En effet, si le gouvernement en reste à une augmentation de 90 euros sur deux ans, la hausse de l'AAH sera de 11% sur l'ensemble du quinquennat. Sous Nicolas Sarkozy, l'augmentation de 155 euros avait représenté une hausse de 25%. Et les allocataires en couple et les bénéficiaires du complément de ressources n'avaient pas été impactés.
Et ce n'est pas fini. Depuis le 1er juin, fini la prime d'activité pour les près d'un million de personnes touchant une pension d'invalidité. La loi de finances 2018 est passée par là. Même chose pour les bénéficiaires d'une rente accident du travail-maladie professionnelle (AT-MP). Dans les faits, cela se traduit par une sévère perte de pouvoir d'achat. L'association APF France handicap donne des exemples que rapporte le site Handicap.fr:
«Valérie, titulaire d'une pension d'invalidité et en emploi à temps partiel va perdre 140 euros par mois, soit plus de 10% des ressources de cette maman célibataire. Même constat pour Sylvie qui va perdre 160 euros par mois et vivra désormais sous le seuil de pauvreté avec 900 euros. Ou encore Sandra dont les ressources sont amputées de 330 euros.»

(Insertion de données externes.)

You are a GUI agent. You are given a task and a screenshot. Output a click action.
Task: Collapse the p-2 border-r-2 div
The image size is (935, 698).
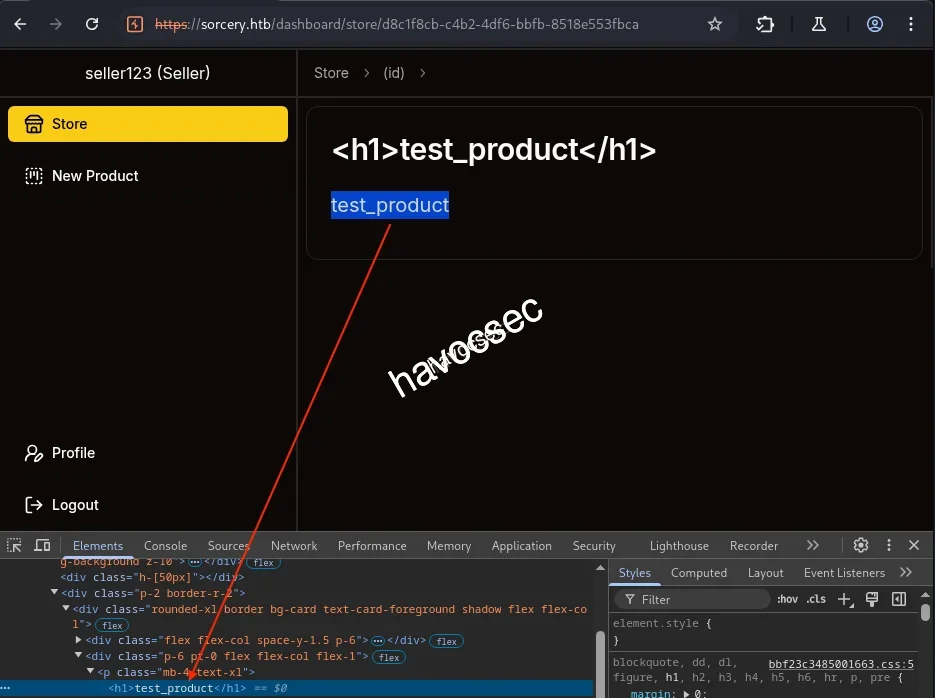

Les associations se sont trouvées récemment deux alliés de poids. Jacques Toubon, le Défenseur des droits, a demandé le retrait de l'article 18 de la loi Elan. Il juge qu'il s'agit d'une «grave régression sociale» et d'«une atteinte aux droits des handicapés». «En l'état, ce projet de loi conduirait à une diminution significative de la proportion de logements accessibles aux personnes en situation de handicap que les bâtiments d'habitation collectifs neufs doivent obligatoirement contenir », s'est inquiétée pour sa part Dunja Mijatovic, commissaire aux droits de l'Homme du Conseil de l'Europe.
En tout cas, il faudra compter avec l'association d'Odile Maurin:
«On a bien dit que ce n'était que le début. Tant que le gouvernement ne reculera pas, on ne lâchera rien. On en peut plus. Il faut que cela cesse. 10%, 30%, peu importe, on ne négocie pas un quota. On veut le retrait pur et simple.»